Tacoma’s new Congresswoman Strickland must seize moment to help heal Puget Sound
As Tacoma’s Marilyn Strickland settles into her new job as Washington’s junior member of Congress, she’d do well to stake claim to issues that resonate deeply with folks back home. More than that, she should focus on leaving a legacy for generations to come.
Helping re-launch the Puget Sound Recovery Caucus is a good fit for the freshman representative in the 10th Congressional District.
Strickland’s two terms as Tacoma mayor gave her a front-row seat to a federal Superfund cleanup site; she’s very familiar with ongoing work to reverse decades of industrial contamination in Commencement Bay. She brings a keen local perspective to the national dialogue on environmental stewardship.
Strickland joins her fellow South Sound Democrat, Rep. Derek Kilmer of Gig Harbor, in trying to boost Puget Sound on the federal priority list. She’s the obvious replacement for Denny Heck of Olympia, who didn’t run for reelection in the 10th District last year. Heck and Kilmer co-founded the Recovery Caucus in 2013.
After four years of Trump administration neglect, there’s now an opportunity to turn the tide. The House and Senate are controlled by Democrats, and the Biden Administration has promised an ambitious climate change agenda.
Biden’s plan meshes with the three-pronged mission of the Puget Sound Recovery Caucus: preventing pollution from urban stormwater runoff, protecting and restoring habitat, and restoring and re-opening shellfish beds.
The trick will be ensuring the Pacific Northwest gets its share of the pie. That means enshrining Puget Sound, once and for all, as a nationally significant body of water.

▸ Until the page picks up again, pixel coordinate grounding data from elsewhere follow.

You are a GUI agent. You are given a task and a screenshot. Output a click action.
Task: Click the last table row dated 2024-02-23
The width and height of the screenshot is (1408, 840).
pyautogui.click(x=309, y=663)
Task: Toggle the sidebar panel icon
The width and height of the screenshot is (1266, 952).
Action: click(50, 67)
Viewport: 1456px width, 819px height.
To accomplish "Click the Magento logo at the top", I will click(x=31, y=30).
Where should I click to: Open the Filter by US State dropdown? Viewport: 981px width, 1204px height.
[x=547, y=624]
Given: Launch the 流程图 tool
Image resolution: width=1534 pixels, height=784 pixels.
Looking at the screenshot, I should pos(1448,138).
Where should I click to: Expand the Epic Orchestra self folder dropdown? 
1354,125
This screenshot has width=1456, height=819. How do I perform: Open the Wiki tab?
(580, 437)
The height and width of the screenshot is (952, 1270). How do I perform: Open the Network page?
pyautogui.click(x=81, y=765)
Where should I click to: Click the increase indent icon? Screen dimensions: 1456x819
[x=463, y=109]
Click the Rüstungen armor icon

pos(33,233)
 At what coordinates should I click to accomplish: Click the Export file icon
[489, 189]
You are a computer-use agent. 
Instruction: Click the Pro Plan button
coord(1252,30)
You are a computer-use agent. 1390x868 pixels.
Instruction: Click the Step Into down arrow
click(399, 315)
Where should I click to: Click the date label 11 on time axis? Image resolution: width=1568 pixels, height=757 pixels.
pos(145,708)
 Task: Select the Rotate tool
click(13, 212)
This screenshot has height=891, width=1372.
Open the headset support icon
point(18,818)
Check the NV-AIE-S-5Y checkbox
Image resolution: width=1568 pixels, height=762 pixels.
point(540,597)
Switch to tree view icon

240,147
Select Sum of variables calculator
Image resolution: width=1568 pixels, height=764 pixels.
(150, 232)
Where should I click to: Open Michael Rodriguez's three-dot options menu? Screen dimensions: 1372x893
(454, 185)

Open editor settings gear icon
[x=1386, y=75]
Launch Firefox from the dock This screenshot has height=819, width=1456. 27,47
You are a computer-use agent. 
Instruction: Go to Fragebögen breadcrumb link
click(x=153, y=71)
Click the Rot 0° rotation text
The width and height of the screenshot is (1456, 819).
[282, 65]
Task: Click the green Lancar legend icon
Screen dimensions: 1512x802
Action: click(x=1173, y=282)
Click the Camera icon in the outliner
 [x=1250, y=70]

Caucus co-chairs Kilmer and Strickland should spare no energy and call in favors to accomplish this. (Other members of Washington’s delegation have participated in the past and are expected to re-enlist.)
First up: Securing passage of the Puget SOS Act, which aims to carry the “Save our Sound” rallying cry to the national stage. Among other things, it would establish a Puget Sound Recovery National Program Office inside the Environmental Protection Agency.
Or as Strickland said in an interview with the TNT Editorial Page editor Tuesday: “It will elevate the importance of Puget Sound the same way people think of Chesapeake Bay and the Great Lakes.”
The caucus enjoyed some traction during the Obama administration; a federal memorandum of understanding was signed in 2016 to address concerns such as regional salmon recovery and tribal treaty rights.
The Trump administration was less hospitable to Puget Sound concerns, but Kilmer and Heck still made modest gains. In the last two years, they secured consecutive double-digit increases to a key program for water quality, shoreline enhancement and fish-passage projects. Last year they won new investments in maritime heritage sites.
Also last year, the Puget SOS Act finally won House approval after five years in limbo.
Kilmer and Strickland plan to re-introduce the bill this week. If they can get it through both the House and Senate this year, that would be a laudable achievement. A Biden bill signing on Earth Day? Dare to dream.
“Even with the pandemic and everything else going in Congress right now, (Puget Sound recovery) remains a priority for our delegation,” Strickland told us.
Strickland may change the minds of doubters if she makes progress on environmental initiatives. She thrived as the moderate Democrat in the 2020 congressional race, while progressive opponent Beth Doglio of Olympia locked down support from conservationists and climate-change activists.
But politics are the least of our concerns. Puget Sound’s ailing vital signs show it needs champions at every level, in government and on the ground. Native fish runs are dying, endangered orcas may go extinct in our lifetimes and shellfish beds are being hammered by ocean acidification. Our rich biodiversity and natural-resource-based economy are in peril, from inland waters to the northern reaches of the Salish Sea.
The ecosystem that sustains us has no time to lose. The Puget Sound Recovery Caucus has no time to waste.